Pero son dos equipos, el técnico, muy bueno, y el oral, bastante lejos del primero pero que se aprovecha de mala manera de este soporte que es la base de una buena televisión. Los de la verborrea dejan mucho que desear y es de los que hay huir.
Los que sigan al del bigote tintado se habrán dado cuenta de que tiene tres personalidades. En la televisión es uno, moderadito y cobista; en la radio otro, más duro (no me hagan mucho caso porque prácticamente no lo he oído) y escribiendo se las da de enterado y durillo si hace falta. Nunca sin pasarse, faltaría más. Y es una pena que tenga a Casas a su lado –pélate, hombre- y a esa buena persona que parece Cuberta, válidos los dos pero –claro- a lo que manden.
No va a pasar a la historia Manolo Caballero como comentarista y Antoñete, por mucho que lo ensalce, es como es. No se le entiende casi nada pero, al menos, es sincero cuando afirma que él siempre piensa en torero. No tiene la culpa de nada. Le trajeron el caramelo y se lo come. O el helado. No se si se habrán enterado los espectadores que se come un helado, bombón para más señas, antes de cada corrida. No lo ha dicho todavía su niño perdido.

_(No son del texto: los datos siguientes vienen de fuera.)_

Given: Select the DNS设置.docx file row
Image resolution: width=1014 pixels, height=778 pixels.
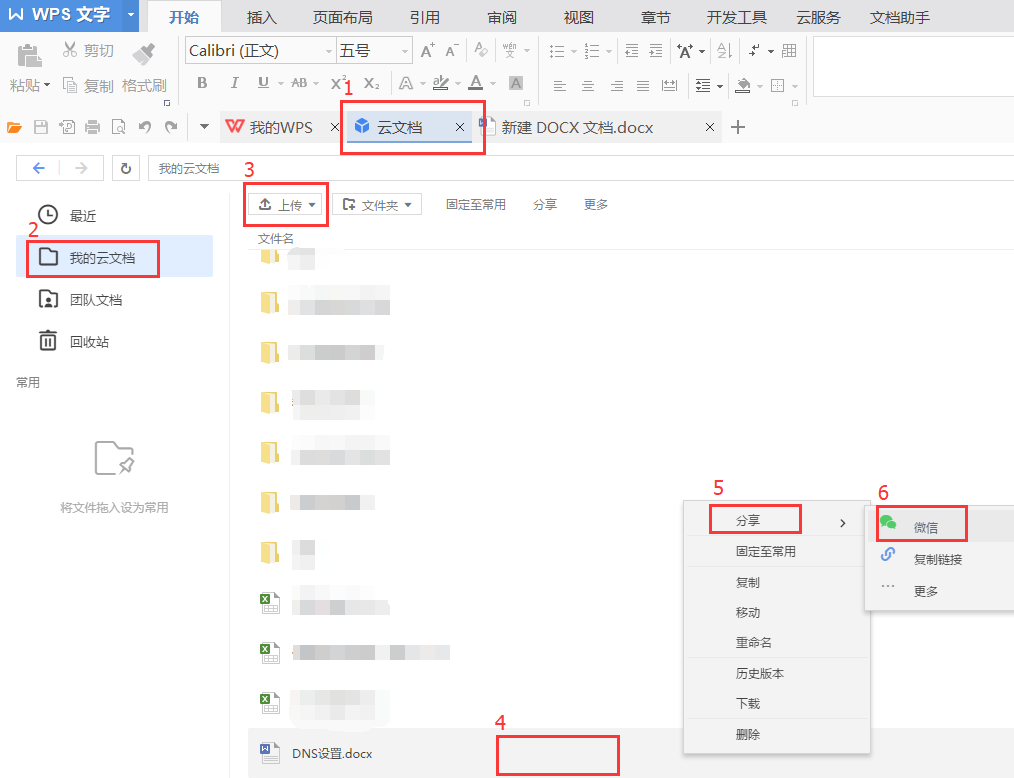Looking at the screenshot, I should [x=332, y=753].
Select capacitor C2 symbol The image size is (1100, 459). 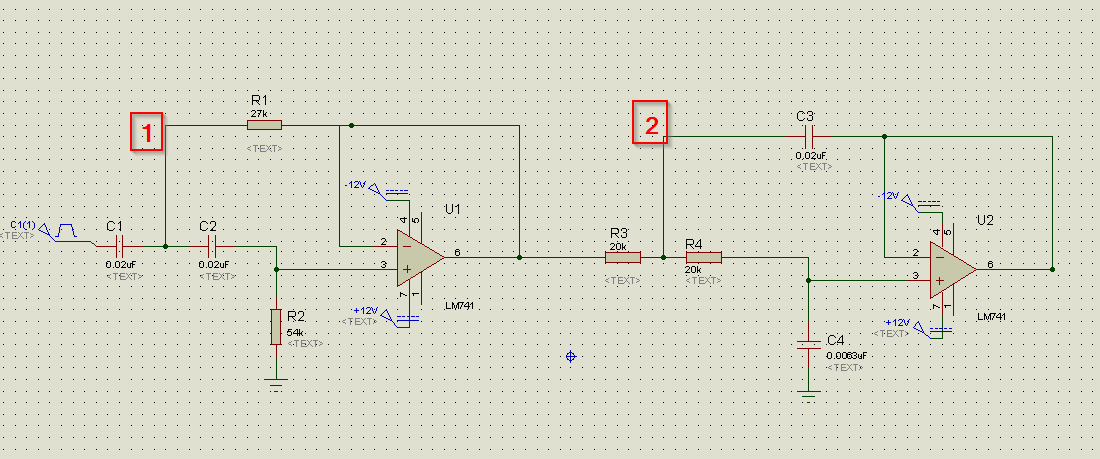click(211, 245)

Porque esa es otra. Se quieren hacer los protagonistas cuando los únicos que hay son los toreros y los toros. Y nos dicen cosas tan interesantes como que María José (¿) hace bien la pringá. No se dan cuenta que no pueden estar al margen del público, que paga dos veces –la cuota y la feria- por ver la corrida, lo que nos ofrece Víctor Santamaría, y no a ellos.

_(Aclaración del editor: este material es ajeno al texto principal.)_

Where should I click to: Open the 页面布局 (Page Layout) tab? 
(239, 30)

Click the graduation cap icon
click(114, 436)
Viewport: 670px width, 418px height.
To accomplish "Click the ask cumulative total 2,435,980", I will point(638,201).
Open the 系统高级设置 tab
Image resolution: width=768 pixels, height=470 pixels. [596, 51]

Después el del bigote tintado no se entera porque no se prepara, además de que no parece ver muy bien. Confunde a Raúl Adrada por Raúl Aranda, a Ferrera le dice Farrera, no sabe que El Fandi torea dos tardes en Madrid y dice que en Sevilla una como en Madrid (la de Las Ramblas) porque no tiene un cartel a mano ni se los sabe. Y vive de esto espléndidamente. Eso es respeto a los espectadores del canal menos. Y para respetarlos más se dedican a promocionar discos “como información” desde el palco de invitados, cada día más pobre, y hasta camisas y bolsos.

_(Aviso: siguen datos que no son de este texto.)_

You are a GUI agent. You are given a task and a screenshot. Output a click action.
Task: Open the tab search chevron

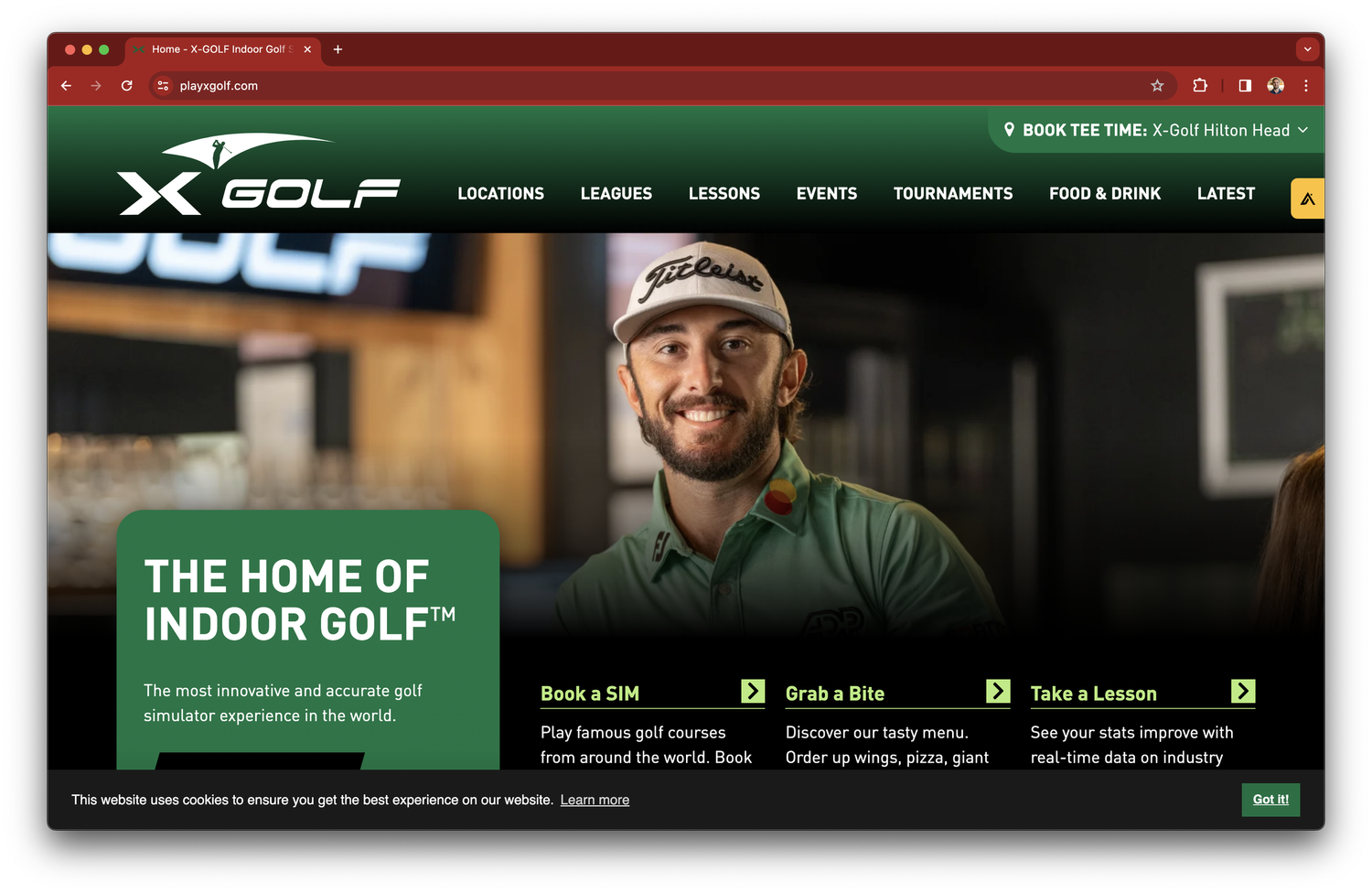pos(1308,49)
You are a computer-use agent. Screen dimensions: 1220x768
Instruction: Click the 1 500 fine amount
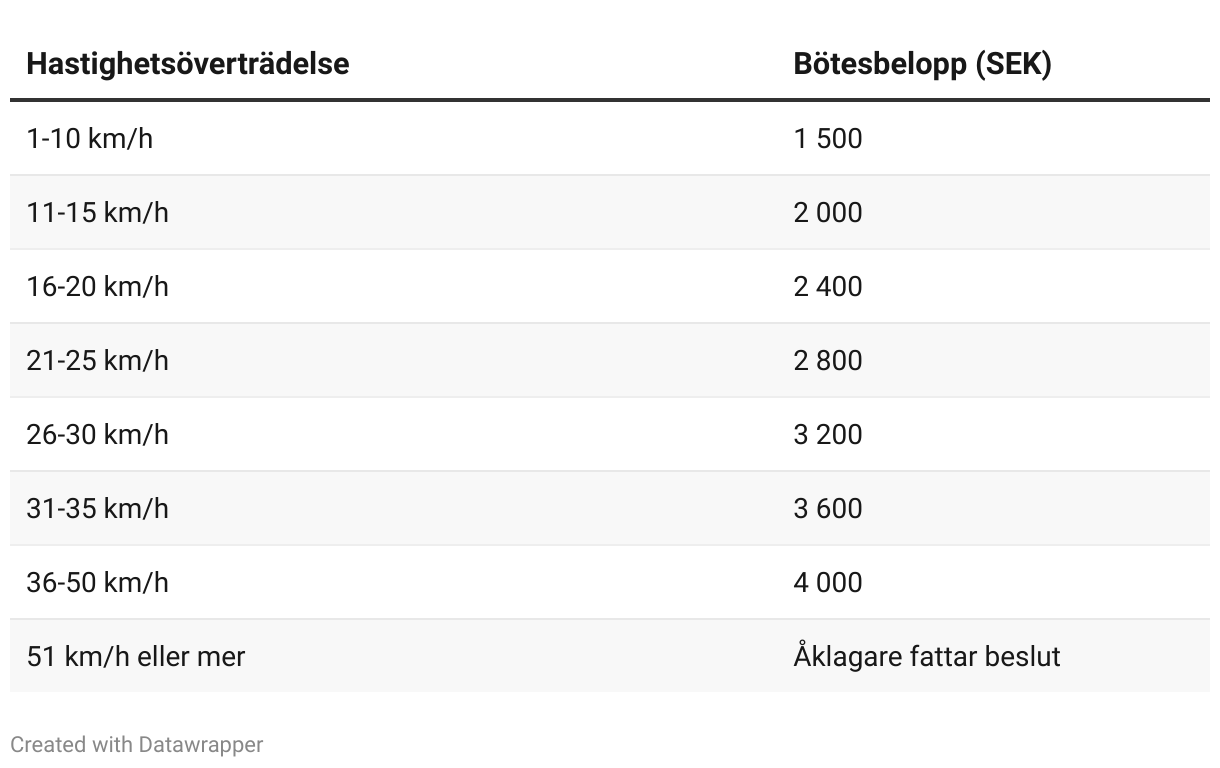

Para el aprendiz Caballero todos los toros que se dan la voltereta “se han partío” aunque después se levanten y corran a su aire, las entrevistar precorrida valen porque se ve el ánimo y el estado de cada torero, pero las del callejón obligadas son manifiestamente suprimibles salvo cuando haya noticia. Siempre tiene la culpa el toro que no se puede defender porque está muerto y no puede hablar y, porque aunque estuviera vivo, tampoco hablaría porque ya saben ellos que ningún toro habla. Preguntando además son letales : no se les ocurre decirle a Ponce cuando se queja tanto de los juampedros : entonces, ¿por qué vienes con esto?. Como la empresa está mal de dinero podrían poner un micrófono fijo en el callejón y que cada torero se acercara y dijera su discurso de que tenía genio el toro, se vencía, no se entregaba, etc
De los pitones, ni palabra porque –ya he dicho- no ven bien.
A los invitados del estudio –en el que tienen a Cuberta de quita y pon- según haya un invitado de más o de menos, se dedican al Coba para Todos. Ya vieron al teniente de Hermano Mayor de la Maestranza. Ni una pregunta de los escándalos, de los precios, de las incomodidades, de las nuevas obras, de todo lo que se cuece, del clamor contra la empresa. Sonría, por favor.
Por todo esto, y mucho más, huid que están en Madrid. Dejar a Santamaría y quitarles el sonido. Porque ni desde el “zofá”, que decía aquel sevillano gracioso del Domingo de Resurrección, tampoco hay quien los aguante.